(Collection entries)
☆ ☆ ☆ ☆
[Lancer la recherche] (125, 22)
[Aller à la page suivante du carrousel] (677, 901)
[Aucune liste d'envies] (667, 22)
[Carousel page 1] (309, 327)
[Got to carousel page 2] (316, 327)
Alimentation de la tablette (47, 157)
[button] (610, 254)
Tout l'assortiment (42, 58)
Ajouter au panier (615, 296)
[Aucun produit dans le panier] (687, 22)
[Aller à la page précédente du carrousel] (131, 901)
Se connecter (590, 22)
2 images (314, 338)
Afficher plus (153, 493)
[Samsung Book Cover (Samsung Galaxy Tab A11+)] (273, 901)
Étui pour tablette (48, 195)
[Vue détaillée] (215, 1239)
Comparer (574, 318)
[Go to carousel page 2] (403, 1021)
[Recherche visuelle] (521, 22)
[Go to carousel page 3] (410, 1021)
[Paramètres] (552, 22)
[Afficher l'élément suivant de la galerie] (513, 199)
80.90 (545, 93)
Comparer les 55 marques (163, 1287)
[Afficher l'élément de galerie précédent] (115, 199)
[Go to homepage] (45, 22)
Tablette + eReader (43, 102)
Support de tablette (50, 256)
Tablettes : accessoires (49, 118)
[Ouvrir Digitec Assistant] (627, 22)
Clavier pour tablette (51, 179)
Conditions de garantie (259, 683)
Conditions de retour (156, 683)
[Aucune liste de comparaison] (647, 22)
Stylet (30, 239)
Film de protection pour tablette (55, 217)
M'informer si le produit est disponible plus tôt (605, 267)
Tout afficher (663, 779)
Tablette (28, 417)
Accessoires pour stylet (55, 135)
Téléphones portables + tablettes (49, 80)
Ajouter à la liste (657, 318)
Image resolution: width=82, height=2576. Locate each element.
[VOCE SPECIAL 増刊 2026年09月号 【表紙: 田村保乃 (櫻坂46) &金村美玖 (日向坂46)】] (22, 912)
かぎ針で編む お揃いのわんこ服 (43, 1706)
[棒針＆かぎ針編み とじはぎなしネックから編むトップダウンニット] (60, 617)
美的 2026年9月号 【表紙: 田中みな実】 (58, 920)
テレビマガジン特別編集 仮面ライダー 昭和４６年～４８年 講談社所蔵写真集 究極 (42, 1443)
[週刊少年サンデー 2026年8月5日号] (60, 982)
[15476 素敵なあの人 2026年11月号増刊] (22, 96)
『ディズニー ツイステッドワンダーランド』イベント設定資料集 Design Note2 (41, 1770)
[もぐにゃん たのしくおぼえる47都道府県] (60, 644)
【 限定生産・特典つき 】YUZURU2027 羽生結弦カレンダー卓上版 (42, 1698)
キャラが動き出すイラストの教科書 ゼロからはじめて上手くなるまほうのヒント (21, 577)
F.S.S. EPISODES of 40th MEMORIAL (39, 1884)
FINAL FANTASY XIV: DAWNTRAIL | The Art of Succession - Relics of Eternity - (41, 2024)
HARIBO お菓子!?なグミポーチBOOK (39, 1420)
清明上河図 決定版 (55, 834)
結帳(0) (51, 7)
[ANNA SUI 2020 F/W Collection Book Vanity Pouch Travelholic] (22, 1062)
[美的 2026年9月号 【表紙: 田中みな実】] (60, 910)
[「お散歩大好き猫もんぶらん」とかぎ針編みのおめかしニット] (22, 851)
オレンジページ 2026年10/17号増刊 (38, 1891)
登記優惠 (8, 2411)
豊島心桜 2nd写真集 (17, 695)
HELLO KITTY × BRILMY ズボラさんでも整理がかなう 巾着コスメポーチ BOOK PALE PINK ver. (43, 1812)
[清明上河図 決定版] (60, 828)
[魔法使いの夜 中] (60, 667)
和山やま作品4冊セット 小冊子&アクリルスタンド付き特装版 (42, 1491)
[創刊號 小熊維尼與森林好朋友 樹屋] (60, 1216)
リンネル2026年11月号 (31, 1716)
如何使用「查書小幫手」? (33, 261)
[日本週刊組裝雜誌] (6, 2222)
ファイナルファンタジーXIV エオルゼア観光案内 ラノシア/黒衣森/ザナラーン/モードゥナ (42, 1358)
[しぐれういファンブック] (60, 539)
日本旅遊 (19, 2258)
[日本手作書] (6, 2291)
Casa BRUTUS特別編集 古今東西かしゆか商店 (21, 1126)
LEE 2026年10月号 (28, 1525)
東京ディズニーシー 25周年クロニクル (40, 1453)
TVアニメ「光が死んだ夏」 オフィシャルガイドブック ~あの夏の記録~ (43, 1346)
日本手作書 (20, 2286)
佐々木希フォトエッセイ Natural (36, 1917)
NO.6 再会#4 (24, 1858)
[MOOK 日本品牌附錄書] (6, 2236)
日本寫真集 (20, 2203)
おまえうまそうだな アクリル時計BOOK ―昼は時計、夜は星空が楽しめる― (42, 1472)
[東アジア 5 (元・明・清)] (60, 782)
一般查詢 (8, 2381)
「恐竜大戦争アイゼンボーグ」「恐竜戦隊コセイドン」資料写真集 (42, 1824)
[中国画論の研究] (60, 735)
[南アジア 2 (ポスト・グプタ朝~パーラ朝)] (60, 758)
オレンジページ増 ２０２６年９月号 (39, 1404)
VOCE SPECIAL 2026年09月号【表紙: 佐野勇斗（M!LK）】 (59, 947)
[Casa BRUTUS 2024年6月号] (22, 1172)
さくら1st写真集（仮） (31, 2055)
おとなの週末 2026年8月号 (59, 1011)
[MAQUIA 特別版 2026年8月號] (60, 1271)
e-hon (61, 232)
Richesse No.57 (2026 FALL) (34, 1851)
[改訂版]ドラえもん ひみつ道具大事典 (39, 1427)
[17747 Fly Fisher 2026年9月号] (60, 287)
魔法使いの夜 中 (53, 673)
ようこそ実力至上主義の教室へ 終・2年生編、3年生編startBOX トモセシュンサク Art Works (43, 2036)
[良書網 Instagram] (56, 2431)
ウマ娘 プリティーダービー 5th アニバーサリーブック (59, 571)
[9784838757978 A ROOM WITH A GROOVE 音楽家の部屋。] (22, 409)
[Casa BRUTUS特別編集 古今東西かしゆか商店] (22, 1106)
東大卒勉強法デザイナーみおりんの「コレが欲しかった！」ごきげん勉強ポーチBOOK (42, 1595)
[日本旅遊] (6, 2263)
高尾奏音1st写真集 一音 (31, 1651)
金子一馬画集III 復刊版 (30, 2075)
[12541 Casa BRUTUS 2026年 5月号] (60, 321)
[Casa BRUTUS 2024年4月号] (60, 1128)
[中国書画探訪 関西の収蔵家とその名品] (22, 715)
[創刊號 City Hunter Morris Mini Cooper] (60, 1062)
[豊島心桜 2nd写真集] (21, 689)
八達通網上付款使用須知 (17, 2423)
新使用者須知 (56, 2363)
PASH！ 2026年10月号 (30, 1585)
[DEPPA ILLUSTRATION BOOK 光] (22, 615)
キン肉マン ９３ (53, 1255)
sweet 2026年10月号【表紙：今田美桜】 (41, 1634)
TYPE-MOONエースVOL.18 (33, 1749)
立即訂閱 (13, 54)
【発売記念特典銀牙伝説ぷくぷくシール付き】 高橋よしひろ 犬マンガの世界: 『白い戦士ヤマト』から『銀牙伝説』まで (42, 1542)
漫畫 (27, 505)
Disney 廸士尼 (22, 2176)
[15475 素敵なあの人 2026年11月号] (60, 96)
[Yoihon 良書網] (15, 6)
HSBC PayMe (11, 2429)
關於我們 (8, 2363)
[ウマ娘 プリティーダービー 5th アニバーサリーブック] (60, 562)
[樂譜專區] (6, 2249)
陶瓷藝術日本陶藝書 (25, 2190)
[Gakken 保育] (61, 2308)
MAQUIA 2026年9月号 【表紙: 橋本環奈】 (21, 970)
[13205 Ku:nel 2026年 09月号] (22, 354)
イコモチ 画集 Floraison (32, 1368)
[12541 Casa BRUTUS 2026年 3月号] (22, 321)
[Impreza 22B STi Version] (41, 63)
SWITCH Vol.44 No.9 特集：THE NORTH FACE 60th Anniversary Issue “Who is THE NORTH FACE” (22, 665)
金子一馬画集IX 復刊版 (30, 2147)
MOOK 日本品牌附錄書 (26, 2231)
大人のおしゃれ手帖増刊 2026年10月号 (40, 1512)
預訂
☆ ☆ ☆ ☆
Problem statement: Please copy, word for word, every line from the first line of the records through the line containing "Tablettes : accessoires (49, 118)", with both of those lines included and nothing else.

Expected answer:
[Lancer la recherche] (125, 22)
[Aller à la page suivante du carrousel] (677, 901)
[Aucune liste d'envies] (667, 22)
[Carousel page 1] (309, 327)
[Got to carousel page 2] (316, 327)
Alimentation de la tablette (47, 157)
[button] (610, 254)
Tout l'assortiment (42, 58)
Ajouter au panier (615, 296)
[Aucun produit dans le panier] (687, 22)
[Aller à la page précédente du carrousel] (131, 901)
Se connecter (590, 22)
2 images (314, 338)
Afficher plus (153, 493)
[Samsung Book Cover (Samsung Galaxy Tab A11+)] (273, 901)
Étui pour tablette (48, 195)
[Vue détaillée] (215, 1239)
Comparer (574, 318)
[Go to carousel page 2] (403, 1021)
[Recherche visuelle] (521, 22)
[Go to carousel page 3] (410, 1021)
[Paramètres] (552, 22)
[Afficher l'élément suivant de la galerie] (513, 199)
80.90 (545, 93)
Comparer les 55 marques (163, 1287)
[Afficher l'élément de galerie précédent] (115, 199)
[Go to homepage] (45, 22)
Tablette + eReader (43, 102)
Support de tablette (50, 256)
Tablettes : accessoires (49, 118)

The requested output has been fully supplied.